# Mahindra 1626 Bucket Curl Capacity



## David David Morgan (Sep 18, 2020)

Picked up a 4’x4’x4” concrete slab with my 42” pallet forks today. My 1626 didn’t have any problem lifting it but it did NOT want to curl the forks. In fact a couple of times I tried and it didn’t even move. The higher I lifted it the more it would curl. That slab should weigh around 800 or 900 lbs and the fork attachment is about 200; ~1000 lbs or so to lift (not counting arms, etc.)

I also noticed that sitting still, engine running, the curl would leak down.
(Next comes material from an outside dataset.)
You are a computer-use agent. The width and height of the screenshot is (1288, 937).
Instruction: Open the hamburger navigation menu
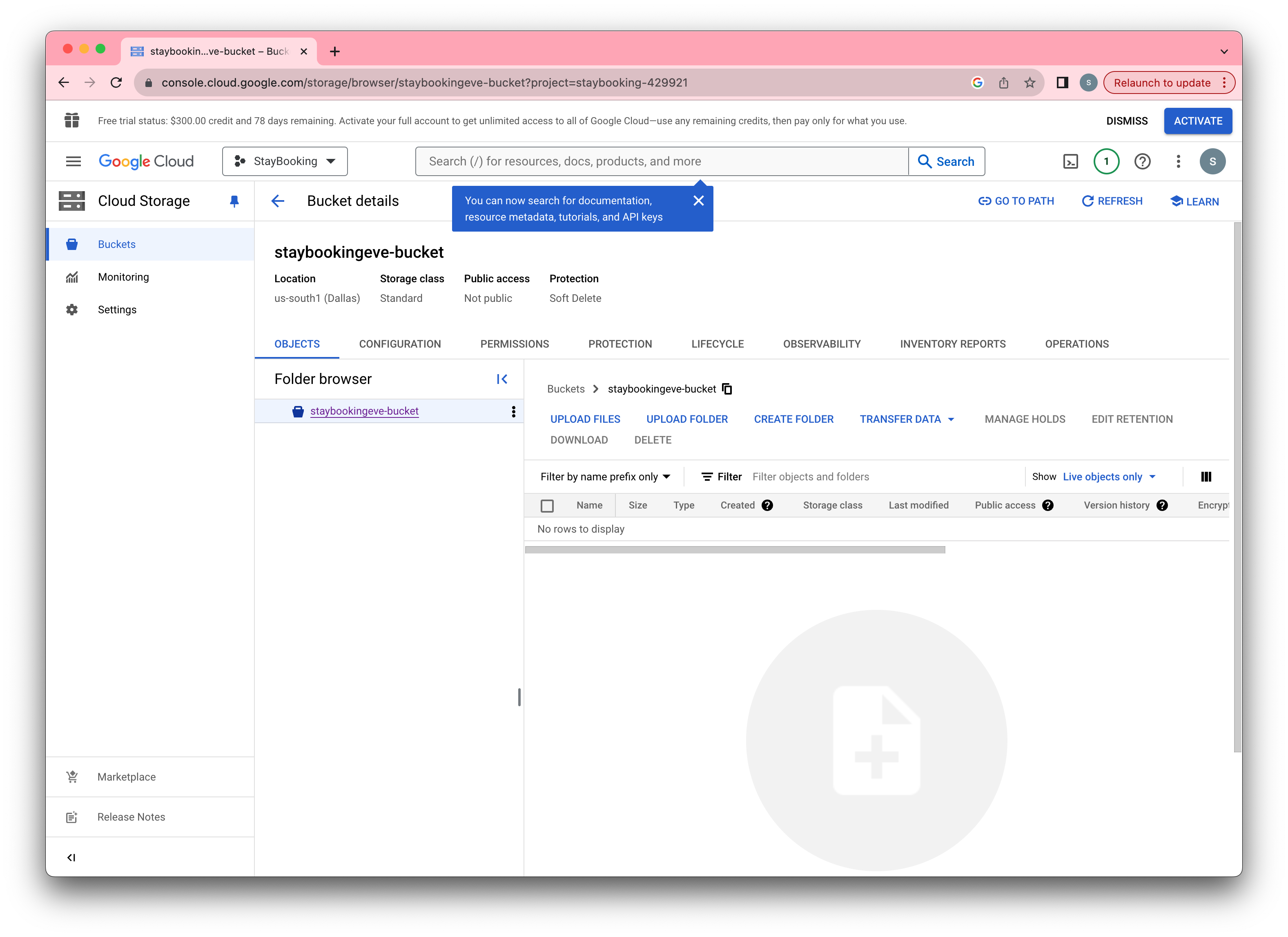click(73, 162)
Didn’t leak from the system but back into the system.

Is that normal that curl strength should be so much lower than lift strength? (~1575 lbs. according to the mfgr.)


Sent from my iPhone using Tapatalk


----------



## EdF (Sep 15, 2014)

Hi David,
Curl cylinders are normally smaller diameter than lift cylinders, so they would have considerably less power based upon the surface area of the pistons. But if you observed the curl leaking down, then you have fluid bypassing the piston in the cylinder, or possibly leakage in your control valve.


----------



## David David Morgan (Sep 18, 2020)

I’ll bring this up with my dealer.










Sent from my iPhone using Tapatalk


----------



## EdF (Sep 15, 2014)

David,

Thinking about your loader.... 1000 lbs is probably beyond the loader's curl capacity. Couple things cause me to think this:
1. The center of gravity of the concrete slab is out 2 feet which is beyond normal loading. 
2. The curl function is probably applying hydraulic pressure to the rod side of the cylinder's piston which reduces effective surface area. 

My guess is that you were overloading the curl function. If you are going to do a lot of this type of lift, install larger diameter cylinders.


----------



## David David Morgan (Sep 18, 2020)

So I asked my dealer about this. His first reaction was that some leak down was acceptable. Really?? In 40 years around hydraulic equipment I never heard that. If my bucket truck had had any leak down at all that machine didn’t leave the shop till it was fixed.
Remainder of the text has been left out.